I once again felt like the fat weird outcast that no one wanted to talk to.
I know I am better than that.
I know I should be nicer to myself.
I know that I am a child of God and perfect in how He created me.
But sometimes those old demons you thought you'd exorcised years ago come back to haunt you.
And you wonder if you will ever feel like a "normal" person again.
Tips Perut Langsing
4 years ago
5 comments:
I am SO sorry. And I have been in that same position many times. This is the first year that I haven't felt like an outcast. But that is only because I am coaching. I know it is hard in the moment, but try to keep in mind that you really don't want to be a part of a group or friend to someone that is so shallow....
You are a beautiful person. Inside and out. They may be thin and what society deems as Beautiful. But they are ugly on the inside.
You know, this is one of the very reasons why I call you life-time friend and sister. I noticed you in 8th grade long before we met. I watched the 'popular' crowd treat you so poorly it infuriated me. But what 'they' didn't realize was that in you was a friend that would always be faithful, a friend that would never lie, a friend that would be a shoulder-to-cry-on, a crime partner, and someone who would do all in her power to know you inside and out. I know there is nothing none of us can tell you to make you feel less affected by those snobs....but you are loved and more worthy than they will ever be.
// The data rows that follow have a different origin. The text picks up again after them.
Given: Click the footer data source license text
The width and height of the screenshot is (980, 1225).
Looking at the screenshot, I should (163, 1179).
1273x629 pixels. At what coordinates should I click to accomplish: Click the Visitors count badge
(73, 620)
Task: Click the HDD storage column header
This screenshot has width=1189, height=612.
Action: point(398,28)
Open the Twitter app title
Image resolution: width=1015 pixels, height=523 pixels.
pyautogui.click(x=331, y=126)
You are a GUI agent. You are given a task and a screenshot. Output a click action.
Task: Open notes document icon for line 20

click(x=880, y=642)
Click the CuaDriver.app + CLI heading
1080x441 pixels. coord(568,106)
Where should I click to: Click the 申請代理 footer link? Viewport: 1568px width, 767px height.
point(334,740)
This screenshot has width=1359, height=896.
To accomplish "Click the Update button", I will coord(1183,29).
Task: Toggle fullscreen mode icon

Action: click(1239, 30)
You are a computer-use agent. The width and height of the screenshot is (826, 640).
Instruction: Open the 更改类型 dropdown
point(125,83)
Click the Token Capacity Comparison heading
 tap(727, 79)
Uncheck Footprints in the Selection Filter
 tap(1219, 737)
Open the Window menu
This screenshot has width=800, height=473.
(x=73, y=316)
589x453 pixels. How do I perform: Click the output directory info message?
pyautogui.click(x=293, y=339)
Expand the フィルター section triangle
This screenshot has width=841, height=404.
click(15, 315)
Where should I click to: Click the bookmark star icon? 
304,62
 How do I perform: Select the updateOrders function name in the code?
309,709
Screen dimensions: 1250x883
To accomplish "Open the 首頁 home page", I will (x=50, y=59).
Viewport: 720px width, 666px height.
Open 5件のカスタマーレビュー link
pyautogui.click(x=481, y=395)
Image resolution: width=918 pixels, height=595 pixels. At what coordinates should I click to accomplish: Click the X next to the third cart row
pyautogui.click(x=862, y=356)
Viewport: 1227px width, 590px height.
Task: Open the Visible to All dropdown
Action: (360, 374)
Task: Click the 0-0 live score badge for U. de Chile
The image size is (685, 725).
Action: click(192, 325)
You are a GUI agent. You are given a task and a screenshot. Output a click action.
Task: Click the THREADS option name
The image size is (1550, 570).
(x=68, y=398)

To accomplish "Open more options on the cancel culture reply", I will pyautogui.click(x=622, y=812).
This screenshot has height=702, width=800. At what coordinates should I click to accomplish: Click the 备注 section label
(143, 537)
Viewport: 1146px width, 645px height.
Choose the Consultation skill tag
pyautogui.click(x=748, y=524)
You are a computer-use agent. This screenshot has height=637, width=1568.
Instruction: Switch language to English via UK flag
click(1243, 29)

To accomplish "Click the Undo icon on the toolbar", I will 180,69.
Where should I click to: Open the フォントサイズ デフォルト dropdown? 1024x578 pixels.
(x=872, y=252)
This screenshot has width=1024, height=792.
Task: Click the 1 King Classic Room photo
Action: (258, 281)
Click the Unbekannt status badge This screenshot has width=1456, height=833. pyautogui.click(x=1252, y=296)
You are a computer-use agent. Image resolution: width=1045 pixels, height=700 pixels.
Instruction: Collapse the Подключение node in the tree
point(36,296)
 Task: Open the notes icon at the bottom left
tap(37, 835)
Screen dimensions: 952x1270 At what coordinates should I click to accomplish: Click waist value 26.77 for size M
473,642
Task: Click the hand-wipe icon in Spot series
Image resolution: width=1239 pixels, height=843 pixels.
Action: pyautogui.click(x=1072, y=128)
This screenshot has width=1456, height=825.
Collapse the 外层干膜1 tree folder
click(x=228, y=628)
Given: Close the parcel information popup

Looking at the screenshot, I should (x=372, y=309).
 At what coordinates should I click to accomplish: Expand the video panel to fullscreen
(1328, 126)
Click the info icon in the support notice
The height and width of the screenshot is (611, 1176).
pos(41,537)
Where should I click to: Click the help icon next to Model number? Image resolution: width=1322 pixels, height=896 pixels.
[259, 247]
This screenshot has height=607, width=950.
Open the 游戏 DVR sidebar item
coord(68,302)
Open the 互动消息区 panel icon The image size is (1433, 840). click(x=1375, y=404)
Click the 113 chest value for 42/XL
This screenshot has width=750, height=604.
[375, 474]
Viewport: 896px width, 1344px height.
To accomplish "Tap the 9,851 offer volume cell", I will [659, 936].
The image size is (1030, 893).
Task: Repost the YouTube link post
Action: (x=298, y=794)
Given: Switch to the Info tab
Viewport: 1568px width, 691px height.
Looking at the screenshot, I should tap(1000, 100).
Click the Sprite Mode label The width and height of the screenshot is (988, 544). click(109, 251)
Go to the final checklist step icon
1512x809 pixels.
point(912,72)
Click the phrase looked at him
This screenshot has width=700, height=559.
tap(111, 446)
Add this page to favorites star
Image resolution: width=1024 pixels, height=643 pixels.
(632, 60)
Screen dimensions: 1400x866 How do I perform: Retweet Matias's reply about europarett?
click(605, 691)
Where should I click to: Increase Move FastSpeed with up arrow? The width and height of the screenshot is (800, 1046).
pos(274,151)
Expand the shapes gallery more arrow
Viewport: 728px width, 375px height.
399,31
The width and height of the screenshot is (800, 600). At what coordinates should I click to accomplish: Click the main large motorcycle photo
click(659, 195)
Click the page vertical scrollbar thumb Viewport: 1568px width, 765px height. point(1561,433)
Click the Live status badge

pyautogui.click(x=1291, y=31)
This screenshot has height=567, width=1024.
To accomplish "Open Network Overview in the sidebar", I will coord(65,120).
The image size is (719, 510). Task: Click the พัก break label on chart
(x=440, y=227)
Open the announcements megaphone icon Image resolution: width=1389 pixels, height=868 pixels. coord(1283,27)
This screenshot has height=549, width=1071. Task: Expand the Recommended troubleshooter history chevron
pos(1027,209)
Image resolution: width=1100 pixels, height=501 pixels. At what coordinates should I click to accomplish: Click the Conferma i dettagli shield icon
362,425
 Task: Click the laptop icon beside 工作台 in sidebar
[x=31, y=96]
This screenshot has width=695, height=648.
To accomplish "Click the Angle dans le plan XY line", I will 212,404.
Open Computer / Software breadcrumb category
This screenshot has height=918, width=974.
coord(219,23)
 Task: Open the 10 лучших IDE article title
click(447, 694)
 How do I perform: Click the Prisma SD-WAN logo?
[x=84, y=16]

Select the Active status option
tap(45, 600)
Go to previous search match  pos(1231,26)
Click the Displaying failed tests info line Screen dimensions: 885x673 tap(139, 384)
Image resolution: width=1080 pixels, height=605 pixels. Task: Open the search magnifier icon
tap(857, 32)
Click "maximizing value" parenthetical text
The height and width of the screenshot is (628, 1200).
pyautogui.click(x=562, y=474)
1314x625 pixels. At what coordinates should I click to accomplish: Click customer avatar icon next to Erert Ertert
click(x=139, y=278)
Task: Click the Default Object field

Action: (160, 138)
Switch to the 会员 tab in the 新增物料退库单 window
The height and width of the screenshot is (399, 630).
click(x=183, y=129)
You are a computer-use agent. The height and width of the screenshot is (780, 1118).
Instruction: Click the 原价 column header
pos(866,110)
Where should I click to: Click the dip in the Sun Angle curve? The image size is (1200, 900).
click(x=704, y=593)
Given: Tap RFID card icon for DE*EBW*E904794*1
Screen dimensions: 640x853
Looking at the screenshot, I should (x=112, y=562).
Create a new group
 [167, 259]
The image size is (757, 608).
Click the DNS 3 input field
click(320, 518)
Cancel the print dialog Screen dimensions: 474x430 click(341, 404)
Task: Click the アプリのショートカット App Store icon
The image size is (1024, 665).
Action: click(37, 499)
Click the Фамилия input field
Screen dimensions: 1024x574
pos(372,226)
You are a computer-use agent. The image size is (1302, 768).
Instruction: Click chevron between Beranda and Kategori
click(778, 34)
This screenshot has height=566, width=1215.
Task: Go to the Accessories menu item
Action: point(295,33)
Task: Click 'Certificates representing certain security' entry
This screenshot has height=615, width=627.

If I lived closer I'd be in those bleachers with you being so loud they'd want to leave!
I LOVE YOU SISSY! (please don't ever change)
As your mother, this breaks my heart. But as your Friend, know that I to lived through the same thing. Having and Anxiety disorder did not help things so I know how you feel and have walked in your shoes. I have had some of those perfect people come to me and ask forgiveness for their actions. That also gave me time for reflection. People don't know they are doing what they are doing unless you let them know they are doing it. How you let them know is by being the better person and not showing your apprehension at their actions. Many of the ones that were rude as children still are rude but now I look at them as shallow and poor in spirit, and God will take care of them in the long Run. So Love those that are Loving and Love those who aren't they are going to need it worse any way.
Some people just don't know real beauty when they see it, what fools!